*** Supplied data ***

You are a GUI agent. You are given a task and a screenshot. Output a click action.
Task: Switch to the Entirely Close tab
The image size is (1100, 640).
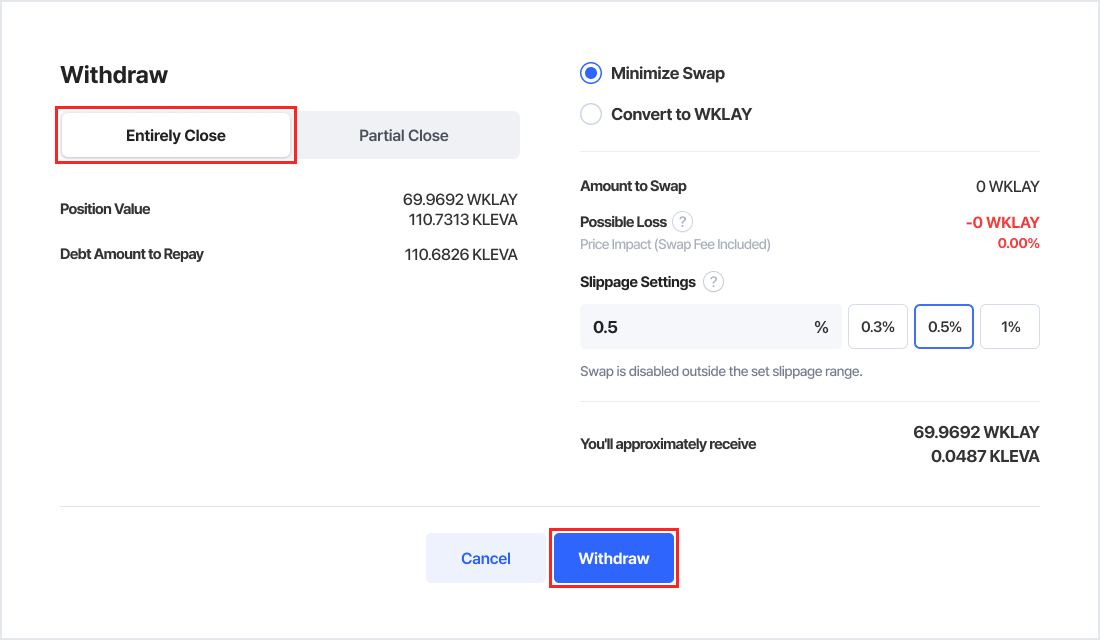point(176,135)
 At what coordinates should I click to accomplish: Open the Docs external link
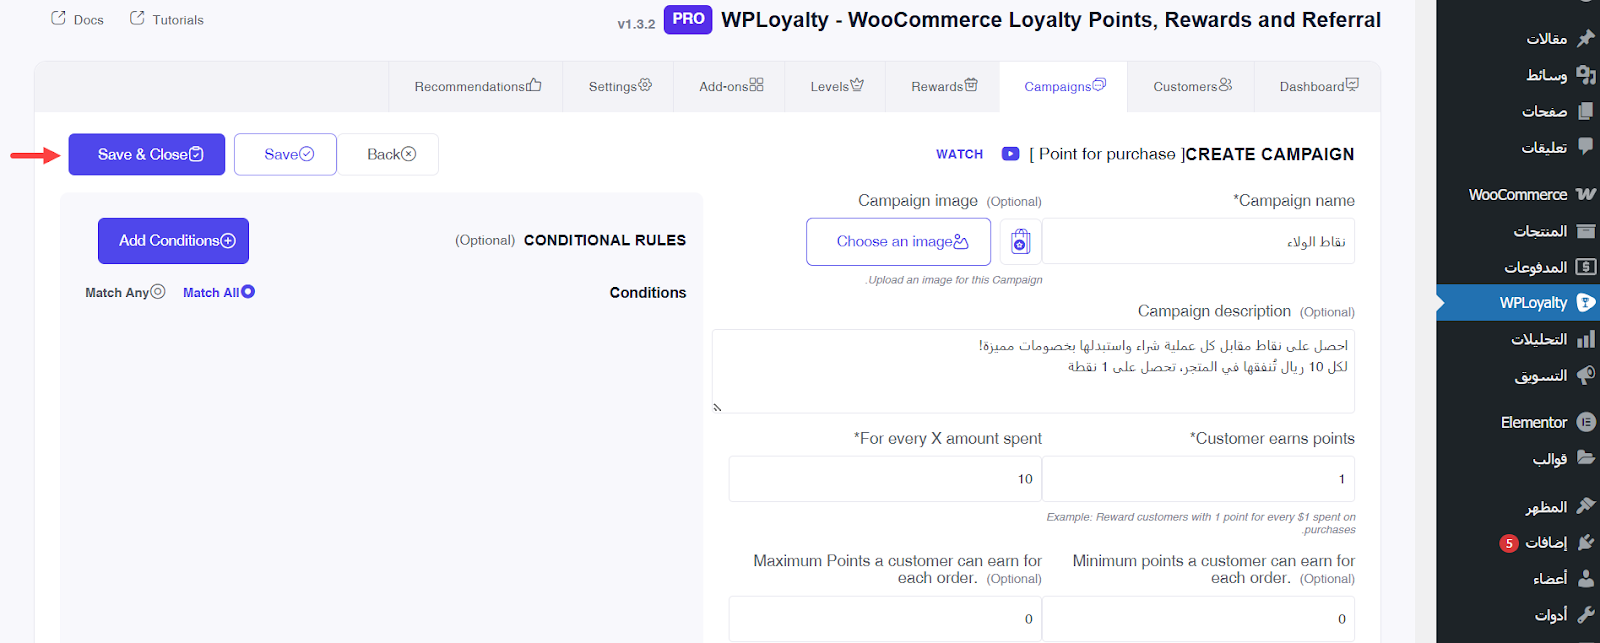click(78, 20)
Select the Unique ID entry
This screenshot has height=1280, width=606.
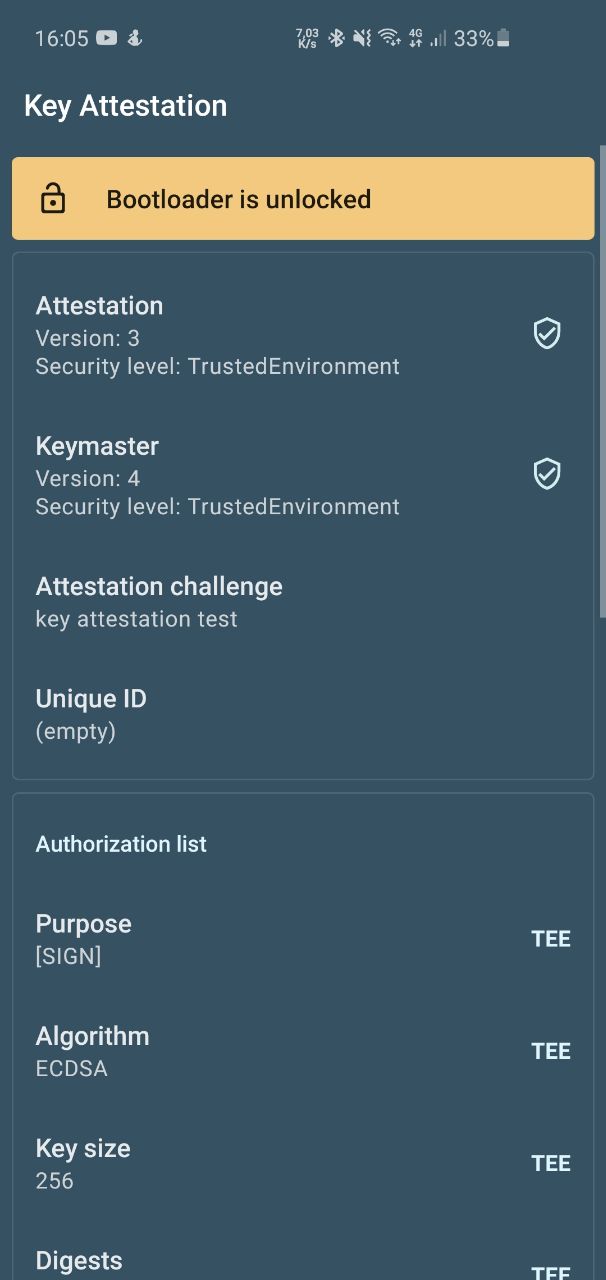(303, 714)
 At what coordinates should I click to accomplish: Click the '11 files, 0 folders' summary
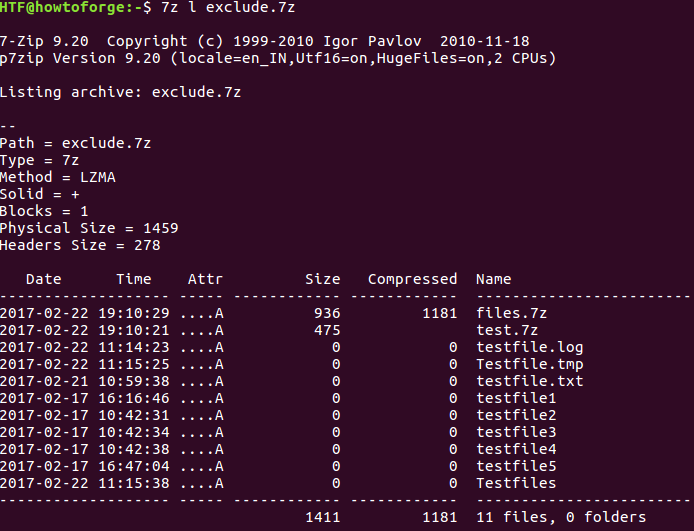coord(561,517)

***
*** Supplied data ***

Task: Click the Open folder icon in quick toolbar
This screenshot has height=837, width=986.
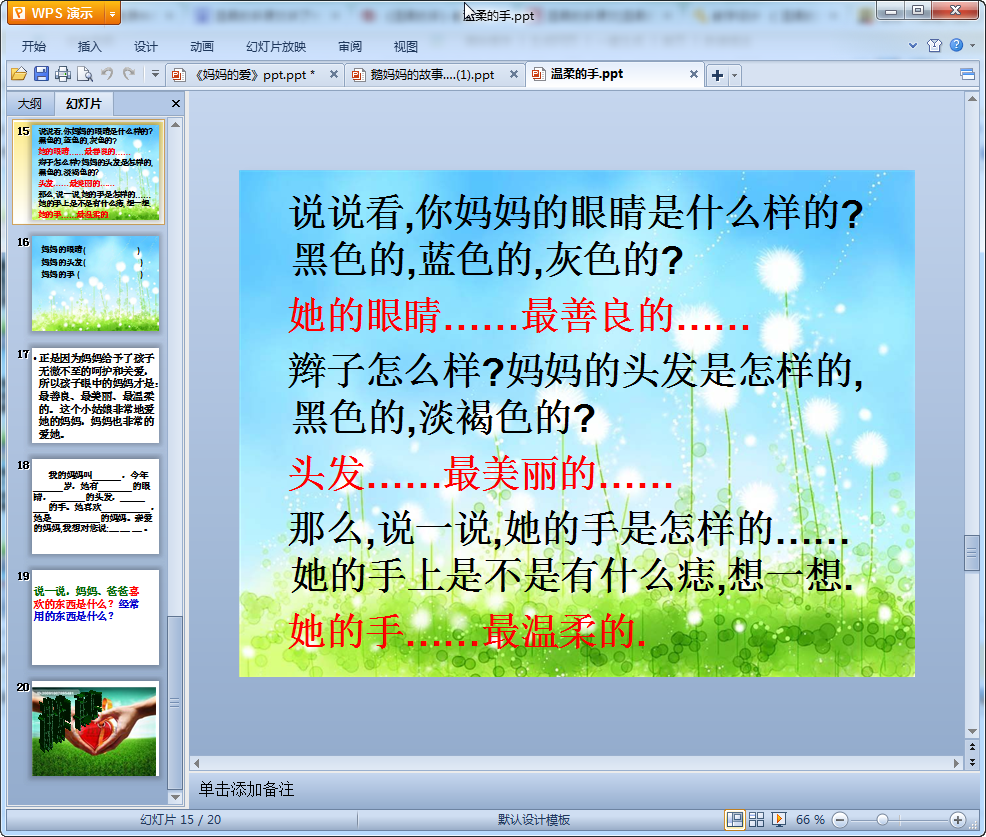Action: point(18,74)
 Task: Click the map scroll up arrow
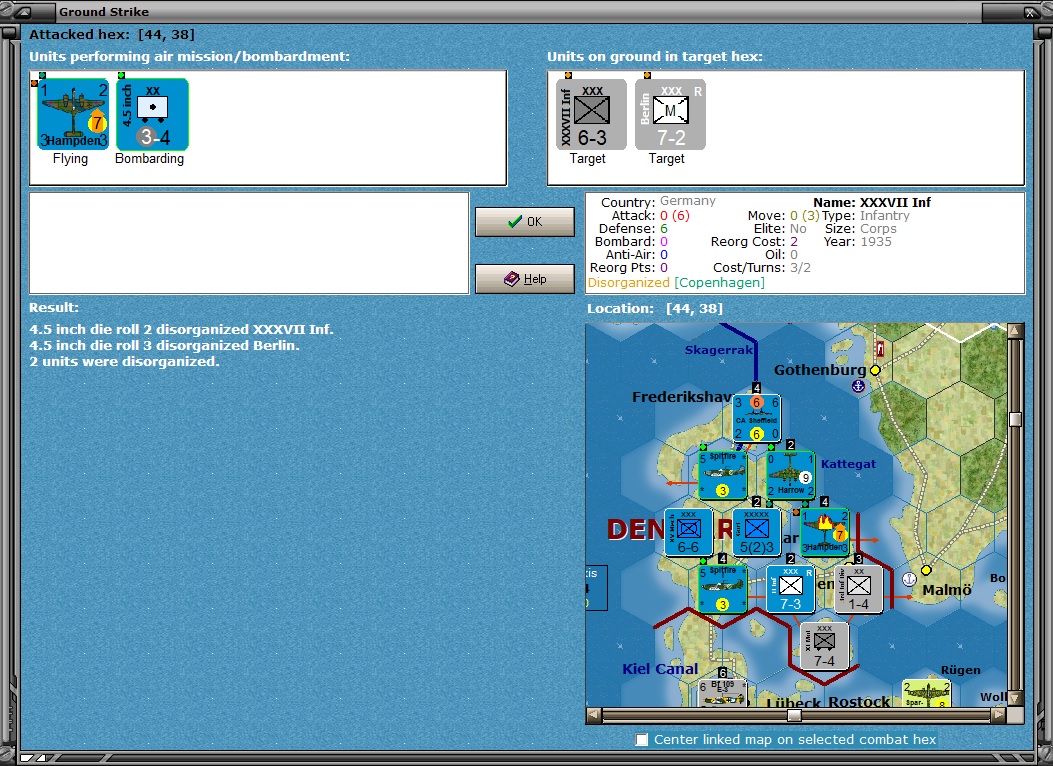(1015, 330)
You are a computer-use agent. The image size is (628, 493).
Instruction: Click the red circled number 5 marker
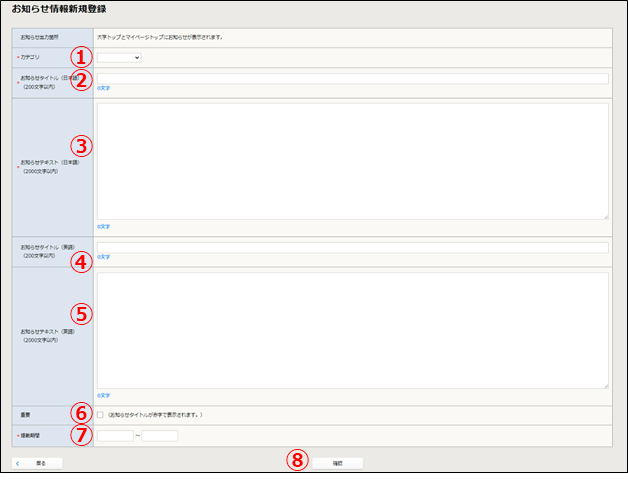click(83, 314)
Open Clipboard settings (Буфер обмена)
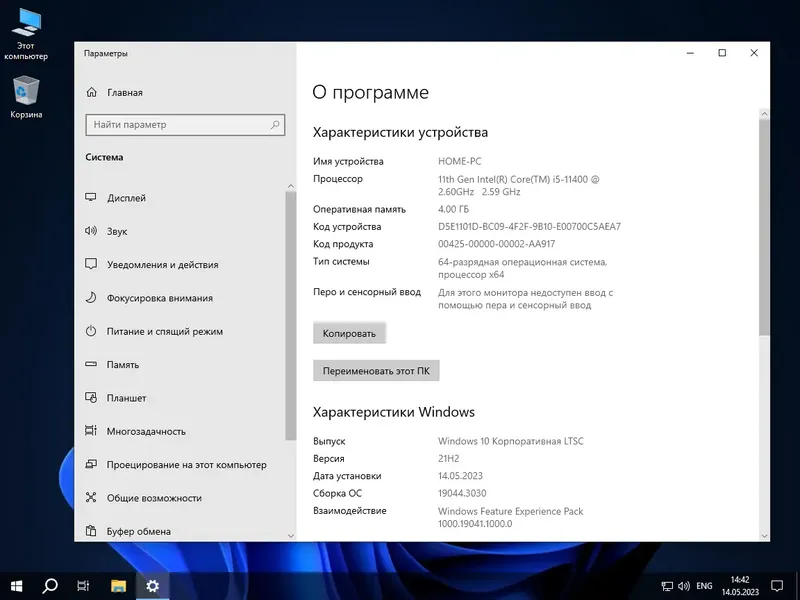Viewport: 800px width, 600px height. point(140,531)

***

Work order: Only lines with the word "agent" go in the answer. Take them all from the entries above.

Response area:
You are a GUI agent. You are given a task and a screenshot. Output a click action.
You are a computer-use agent. The image size is (628, 493).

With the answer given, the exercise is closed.